Rosie was not happy until she was back in her cat carrier. Of course, as soon as she was in the van, she started meowing piteously again and kept it up until we got home.


Saw my sister for awhile when we got back from the vet, since she is in town for my mother's party. We offered to take my parents out to dinner Thursday night for my mother's birthday and can already tell that there is going to be strife over this because my father is angling to go to different places than my mother is angling to go. Missed part of Heroes because mother and sister were here -- I gather that Claire's father remembers more than is probably good for him if the Bad Shapeshifter Chick is pretending to be his wife and getting him busted? I picked up a bit of blathering exposition with characters declaring that Nathan is really a Nice Guy who Cares Too Much but sorry, not buying it, haven't seen nearly enough evidence that he is anything other than Selfish and Short-Sighted. Love Claire trying to defy the Haitian -- and meeting her grandmother, who introduces herself as such and at the moment I am liking better than her politician son!

I suppose Mohinder wasn't going to escape from Sylar no matter what, nor could he protect the list once he he realized what he was dealing with, but man that situation sucks. How come Cancer Man is stalking the good guys and ignoring him? It rocks that Linderman is Malcolm McDowell (does "I've been known to eat zucchini when the mood strikes but not as a rule" mean "I suck cock sometimes but I don't want to suck yours"?) and it's totally awesome that Ando comes back to rescue Hiro, but it sucks that they're so inconsistent about when Niki can overwhelm Jessica and when she can't, and I wish D.L. would get a clue.

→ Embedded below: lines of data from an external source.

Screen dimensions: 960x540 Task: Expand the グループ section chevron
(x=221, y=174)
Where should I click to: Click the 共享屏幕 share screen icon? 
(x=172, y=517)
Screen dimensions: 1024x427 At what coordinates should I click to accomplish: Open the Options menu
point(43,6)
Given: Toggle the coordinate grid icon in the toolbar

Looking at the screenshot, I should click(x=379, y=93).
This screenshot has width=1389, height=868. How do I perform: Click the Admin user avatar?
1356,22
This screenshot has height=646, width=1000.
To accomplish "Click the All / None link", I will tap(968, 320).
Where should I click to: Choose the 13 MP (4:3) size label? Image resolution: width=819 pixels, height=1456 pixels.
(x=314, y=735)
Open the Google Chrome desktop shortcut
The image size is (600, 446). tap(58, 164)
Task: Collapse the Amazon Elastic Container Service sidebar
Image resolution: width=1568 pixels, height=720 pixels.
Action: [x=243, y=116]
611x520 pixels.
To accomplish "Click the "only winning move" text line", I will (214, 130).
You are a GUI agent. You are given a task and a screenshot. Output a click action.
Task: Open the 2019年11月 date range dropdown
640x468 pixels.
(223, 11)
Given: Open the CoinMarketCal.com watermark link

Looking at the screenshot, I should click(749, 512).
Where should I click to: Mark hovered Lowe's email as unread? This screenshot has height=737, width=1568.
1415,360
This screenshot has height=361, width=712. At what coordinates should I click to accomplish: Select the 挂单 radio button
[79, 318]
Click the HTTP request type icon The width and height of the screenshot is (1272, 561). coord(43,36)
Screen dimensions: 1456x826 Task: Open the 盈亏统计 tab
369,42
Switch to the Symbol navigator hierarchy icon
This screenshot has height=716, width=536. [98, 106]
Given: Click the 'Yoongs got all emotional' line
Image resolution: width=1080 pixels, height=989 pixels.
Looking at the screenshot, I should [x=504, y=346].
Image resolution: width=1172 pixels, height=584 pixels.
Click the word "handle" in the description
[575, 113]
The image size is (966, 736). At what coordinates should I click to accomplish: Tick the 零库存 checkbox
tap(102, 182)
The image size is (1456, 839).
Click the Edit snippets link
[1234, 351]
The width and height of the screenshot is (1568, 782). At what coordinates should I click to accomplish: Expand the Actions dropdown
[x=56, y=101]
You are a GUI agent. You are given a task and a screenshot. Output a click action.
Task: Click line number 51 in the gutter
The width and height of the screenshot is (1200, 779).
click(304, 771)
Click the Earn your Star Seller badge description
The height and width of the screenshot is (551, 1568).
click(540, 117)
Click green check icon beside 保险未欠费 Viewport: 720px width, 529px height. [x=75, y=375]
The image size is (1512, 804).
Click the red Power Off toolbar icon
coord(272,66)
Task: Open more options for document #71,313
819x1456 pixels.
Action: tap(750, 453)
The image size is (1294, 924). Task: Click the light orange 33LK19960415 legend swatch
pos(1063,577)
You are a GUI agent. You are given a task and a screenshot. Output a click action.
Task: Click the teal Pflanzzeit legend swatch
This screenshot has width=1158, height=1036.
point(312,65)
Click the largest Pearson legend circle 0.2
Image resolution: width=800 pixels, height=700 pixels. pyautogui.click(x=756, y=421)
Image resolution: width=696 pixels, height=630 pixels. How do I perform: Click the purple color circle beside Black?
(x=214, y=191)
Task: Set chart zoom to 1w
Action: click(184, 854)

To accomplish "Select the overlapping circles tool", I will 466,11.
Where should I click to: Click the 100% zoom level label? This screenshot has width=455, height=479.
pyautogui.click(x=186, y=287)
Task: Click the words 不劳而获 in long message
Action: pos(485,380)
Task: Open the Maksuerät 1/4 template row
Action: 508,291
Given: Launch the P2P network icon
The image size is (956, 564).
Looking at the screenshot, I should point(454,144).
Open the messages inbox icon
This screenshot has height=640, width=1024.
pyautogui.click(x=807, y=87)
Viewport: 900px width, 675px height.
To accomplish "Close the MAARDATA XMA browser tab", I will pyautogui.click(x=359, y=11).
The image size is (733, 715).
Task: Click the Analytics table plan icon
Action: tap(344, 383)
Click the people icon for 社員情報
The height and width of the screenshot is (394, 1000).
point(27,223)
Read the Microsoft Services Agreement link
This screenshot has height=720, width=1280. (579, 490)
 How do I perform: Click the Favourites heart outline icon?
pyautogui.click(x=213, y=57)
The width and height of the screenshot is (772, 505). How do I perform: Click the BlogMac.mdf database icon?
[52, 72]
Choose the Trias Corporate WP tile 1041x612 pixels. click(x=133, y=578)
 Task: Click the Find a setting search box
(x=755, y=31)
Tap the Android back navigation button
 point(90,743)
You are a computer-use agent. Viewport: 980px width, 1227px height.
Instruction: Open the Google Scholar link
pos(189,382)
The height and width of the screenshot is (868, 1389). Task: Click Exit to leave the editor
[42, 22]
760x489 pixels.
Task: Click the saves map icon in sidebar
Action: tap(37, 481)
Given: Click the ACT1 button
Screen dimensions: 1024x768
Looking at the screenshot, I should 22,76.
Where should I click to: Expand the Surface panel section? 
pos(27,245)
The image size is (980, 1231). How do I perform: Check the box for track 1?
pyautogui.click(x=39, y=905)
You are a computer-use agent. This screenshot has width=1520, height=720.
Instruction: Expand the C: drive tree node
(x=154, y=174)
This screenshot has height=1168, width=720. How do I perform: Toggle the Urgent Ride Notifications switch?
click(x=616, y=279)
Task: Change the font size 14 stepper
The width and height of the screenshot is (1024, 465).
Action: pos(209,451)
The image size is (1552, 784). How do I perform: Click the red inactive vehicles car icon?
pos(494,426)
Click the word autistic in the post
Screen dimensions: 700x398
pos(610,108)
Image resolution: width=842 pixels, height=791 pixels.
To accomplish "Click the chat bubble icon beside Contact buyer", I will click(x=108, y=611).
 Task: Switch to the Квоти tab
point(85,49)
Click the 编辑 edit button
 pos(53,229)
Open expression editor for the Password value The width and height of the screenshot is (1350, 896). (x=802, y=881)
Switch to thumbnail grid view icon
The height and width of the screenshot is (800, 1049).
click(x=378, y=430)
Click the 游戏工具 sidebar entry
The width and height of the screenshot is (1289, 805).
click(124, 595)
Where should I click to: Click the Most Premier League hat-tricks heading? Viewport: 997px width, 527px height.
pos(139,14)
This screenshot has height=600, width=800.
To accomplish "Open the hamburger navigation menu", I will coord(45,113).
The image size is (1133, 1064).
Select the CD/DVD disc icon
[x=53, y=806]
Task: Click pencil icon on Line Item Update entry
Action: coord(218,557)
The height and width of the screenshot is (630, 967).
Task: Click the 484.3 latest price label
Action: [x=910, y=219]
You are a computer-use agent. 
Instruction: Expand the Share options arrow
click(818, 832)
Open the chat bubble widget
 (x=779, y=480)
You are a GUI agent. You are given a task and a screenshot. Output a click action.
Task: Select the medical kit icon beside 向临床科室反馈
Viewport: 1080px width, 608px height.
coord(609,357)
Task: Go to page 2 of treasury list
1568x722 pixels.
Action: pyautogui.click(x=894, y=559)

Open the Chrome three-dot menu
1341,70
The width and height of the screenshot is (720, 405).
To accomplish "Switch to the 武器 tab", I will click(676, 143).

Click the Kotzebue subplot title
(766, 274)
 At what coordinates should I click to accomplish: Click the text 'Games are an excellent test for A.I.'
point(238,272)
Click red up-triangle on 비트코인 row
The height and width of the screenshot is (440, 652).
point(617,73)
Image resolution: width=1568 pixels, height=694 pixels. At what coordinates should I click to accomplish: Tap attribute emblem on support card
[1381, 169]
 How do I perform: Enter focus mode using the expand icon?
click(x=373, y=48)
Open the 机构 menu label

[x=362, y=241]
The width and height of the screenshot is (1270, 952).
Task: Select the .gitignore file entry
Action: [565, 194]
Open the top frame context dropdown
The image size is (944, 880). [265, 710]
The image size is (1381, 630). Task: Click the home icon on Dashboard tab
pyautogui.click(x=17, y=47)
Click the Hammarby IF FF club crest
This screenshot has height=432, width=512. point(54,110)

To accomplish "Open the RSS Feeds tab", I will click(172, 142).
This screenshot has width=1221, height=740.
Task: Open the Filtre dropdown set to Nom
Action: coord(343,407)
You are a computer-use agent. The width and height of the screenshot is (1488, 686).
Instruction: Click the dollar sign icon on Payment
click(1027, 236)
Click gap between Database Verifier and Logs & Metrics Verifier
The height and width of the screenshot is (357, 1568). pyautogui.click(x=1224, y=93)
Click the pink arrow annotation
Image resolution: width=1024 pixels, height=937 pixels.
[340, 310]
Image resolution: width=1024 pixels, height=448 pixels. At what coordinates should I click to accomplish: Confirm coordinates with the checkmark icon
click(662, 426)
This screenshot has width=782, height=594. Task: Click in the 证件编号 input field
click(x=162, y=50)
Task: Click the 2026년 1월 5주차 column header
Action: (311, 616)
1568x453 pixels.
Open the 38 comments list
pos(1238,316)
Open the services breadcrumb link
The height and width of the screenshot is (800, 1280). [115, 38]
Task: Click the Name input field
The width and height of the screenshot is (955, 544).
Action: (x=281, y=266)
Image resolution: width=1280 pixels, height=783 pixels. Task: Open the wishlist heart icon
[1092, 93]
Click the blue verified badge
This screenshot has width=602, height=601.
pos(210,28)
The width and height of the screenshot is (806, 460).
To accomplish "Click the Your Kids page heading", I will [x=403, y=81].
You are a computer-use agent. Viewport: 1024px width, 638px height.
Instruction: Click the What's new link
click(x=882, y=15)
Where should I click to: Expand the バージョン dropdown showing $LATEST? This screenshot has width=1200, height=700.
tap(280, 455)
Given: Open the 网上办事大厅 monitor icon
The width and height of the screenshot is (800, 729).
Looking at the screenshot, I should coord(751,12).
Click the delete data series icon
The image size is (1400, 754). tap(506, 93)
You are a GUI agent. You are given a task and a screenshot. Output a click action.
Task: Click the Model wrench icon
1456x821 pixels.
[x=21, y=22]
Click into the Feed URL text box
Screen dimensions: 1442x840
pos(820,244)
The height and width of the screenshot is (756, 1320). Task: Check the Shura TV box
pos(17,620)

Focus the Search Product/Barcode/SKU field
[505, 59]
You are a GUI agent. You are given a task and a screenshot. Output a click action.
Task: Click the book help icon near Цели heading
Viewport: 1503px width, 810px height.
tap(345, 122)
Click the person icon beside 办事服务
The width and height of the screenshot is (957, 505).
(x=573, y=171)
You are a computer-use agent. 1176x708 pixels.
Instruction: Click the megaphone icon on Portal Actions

At 10 we put up with pledge drive interruptions to watch Loreena McKennitt's Nights from the Alhambra on Great Performances on PBS. The pledge drive people interviewed her in between requests for money and it was very interesting to listen to her talk about being inspired by mystics and the early music of the Celts. She did many of the pieces off her new CD ("Incantation, "Caravanserai," "Penelope's Song") and talked about the history of Alhambra, but she also did many of my older favorites: "The Mystic's Dream," "The Bonny Swans," "The Lady of Shalott" (shamelessly sliced up by PBS to get in more time for pleading for money), "Bonny Portmore," "She Moved Through the Fair," "The Old Ways" and "Dante's Prayer." So at least I am calmer after the Cat Crisis. Must get up early and make myself pretty for mother's party! Am way behind on comments and haven't read anyone's LJ for two days (sorry sorry), so if I missed something big, please tell me?